Pour vous, cela reste une loi provisoire?

Je ne dirais pas « provisoire », parce qu’elle a quand même été prévue pour pouvoir régler l’entrée en situation d’urgence épidémique. Mais pour nous, il y a une clause de rendez-vous dont nous voulons nous saisir pour faire le bilan.

Y’a-t-il des choses qui vous inquiètent? Dans un entretien au Vif, le constitutionnaliste Marc Verdussen évoquait des risques au cas où une majorité populiste prenait le pouvoir en Belgique…

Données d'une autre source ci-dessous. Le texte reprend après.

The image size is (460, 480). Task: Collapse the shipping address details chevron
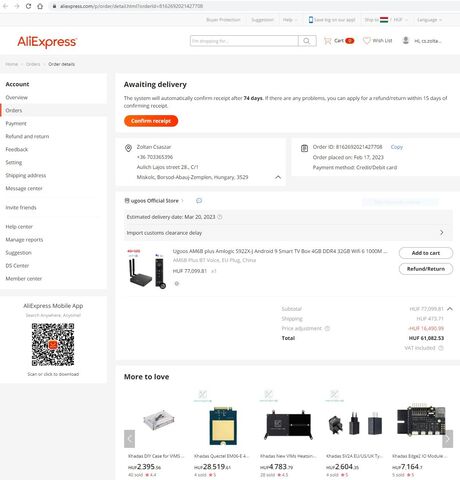(278, 177)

Je comprends les réserves qui peuvent subister, nous en avons nous-mêmes aussi. Ce texte n’est pas la loi idéale des écologistes, mais c’est bien normal dans une coalition. Mais même s’il reste des lacunes, ce projet est bien meilleur que la situation actuelle. De toute façon, c’est plus protecteur, suffisamment pour que l’on puisse apporter notre soutien sans se pincer le nez.

Cela ne veut pas dire que nous n’avons pas des regrets. Personnellement, j’aurais espéré que la loi soit un peu moins « classique », qu’elle soit moins similaire à l’approche adoptée: cela aurait pu être une loi envisageant un vrai tournant dans la façon dont on apporte une réponse à la crise. L’approche pourrait moins répressive: assortir le non-respect des mesures sanitaires de sanctions pénales qui peuvent être assez lourdes, cela me pose vraiment question parce que cela ne suscite pas la confiance. Nous avons toutefois obtenu des avancées: les peines minimales sont vraiment plus basses qu’actuellement. On aurait pu espérer une approche plus novatrice, qui mise sur des principes de terrain comme la santé communautaire. Le choix a été fait de restreindre le champ de cette loi aux mesures de police administratives.

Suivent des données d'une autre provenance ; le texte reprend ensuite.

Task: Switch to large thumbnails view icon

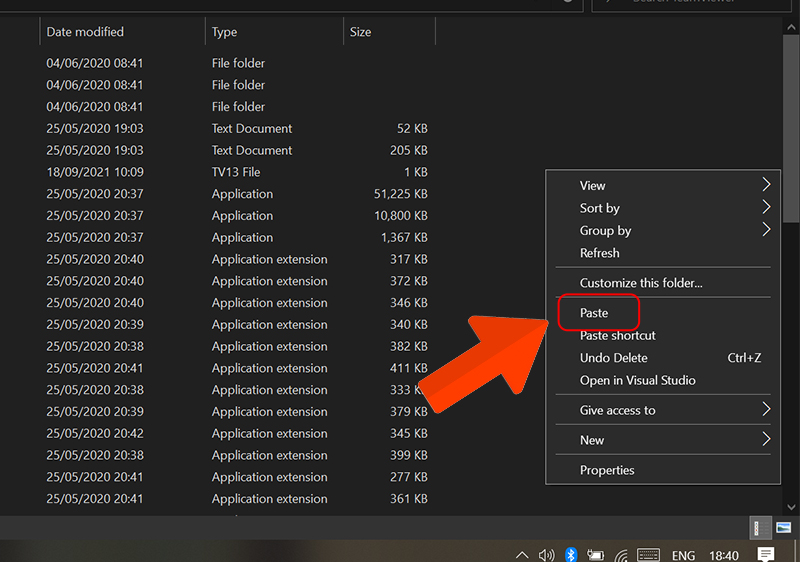Action: click(784, 526)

Mais cette loi ne nous dispense pas de faire d’autres choses, tant pour cette fois-ci que pour la prochaine pandémie. On pourrait agir sur les déterminants de la santé avec davantage de prévention pour éviter que cela ne se reproduire, miser davantage sur la participation citoyenne dans le processus de décision…

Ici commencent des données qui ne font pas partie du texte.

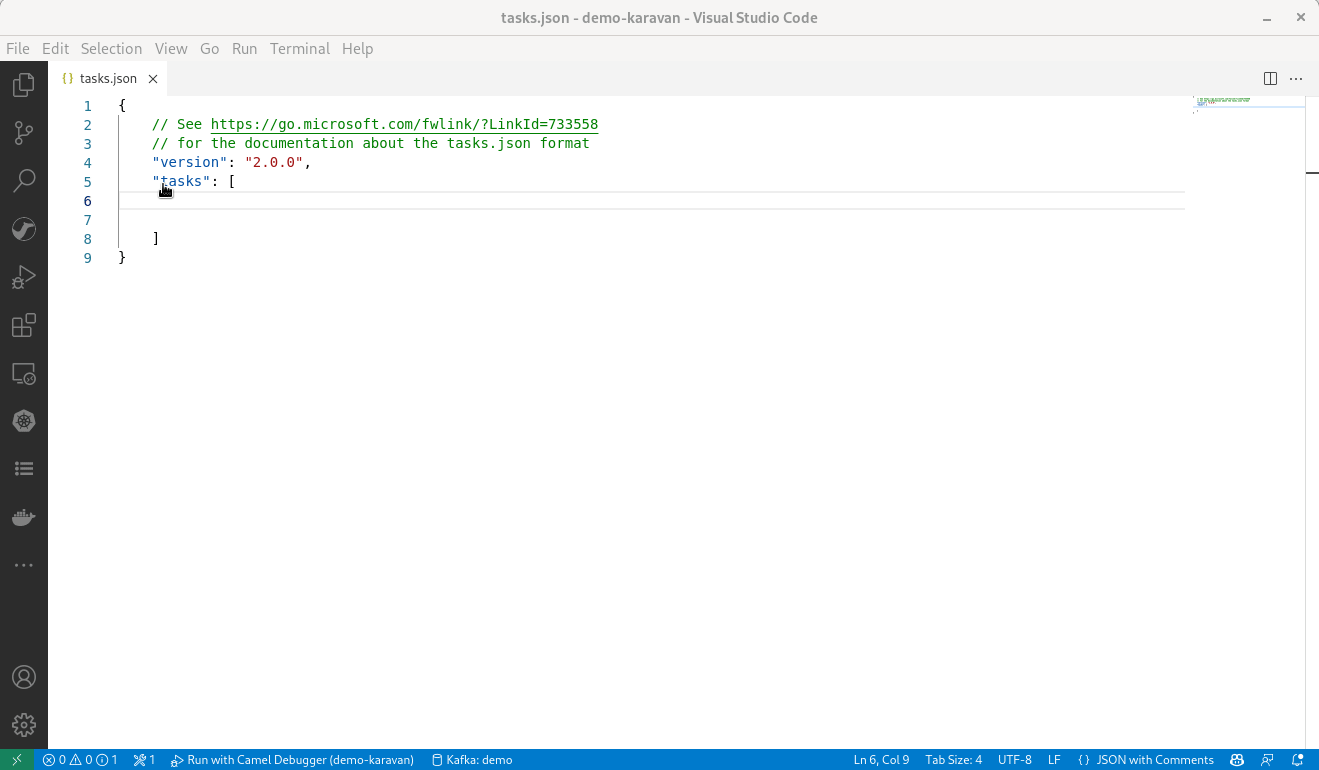This screenshot has height=770, width=1319.
Task: Open the Docker extension icon
Action: click(24, 517)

Qu’avez-vous envie de dire aux gens qui sont las de ces restrictions des libertés fondamentales?

Ce texte-ci nous met en ordre légalement et améliore la prise en considération d’autres préoccupations que les seuls intérêts sanitaires. Des experts en matière de santé mentale ou de droits fondamentaux seront entendus. On demande expressément que l’impact des mesures sur les groupes les plus vulnérables soit limité. Cela réflète des expériences vécues sur le terrain. Je comprends les réserves affirmant que cette loi vient autoriser ce qui était illégal. Je reçois énormément de courriers de citoyens qui vont dans ce sens-là. Dans une certaine mesure, ce sont des gens estimant qu’il ne fallait pas du tout de mesures sanitaires, ils ne retrouveront pas leur compte dans ce texte. Ce ne sont pas les écologistes qui diront qu’il ne fallait pas de mesures, mais elles doivent être suffisamment pesées, elle doivent durer le temps strictement nécessaire et il est essentiel que l’on ne s’y habitue pas. Ce texte, en réalité, trace une ligne entre ce qui est normal et ce qui est exceptionnel.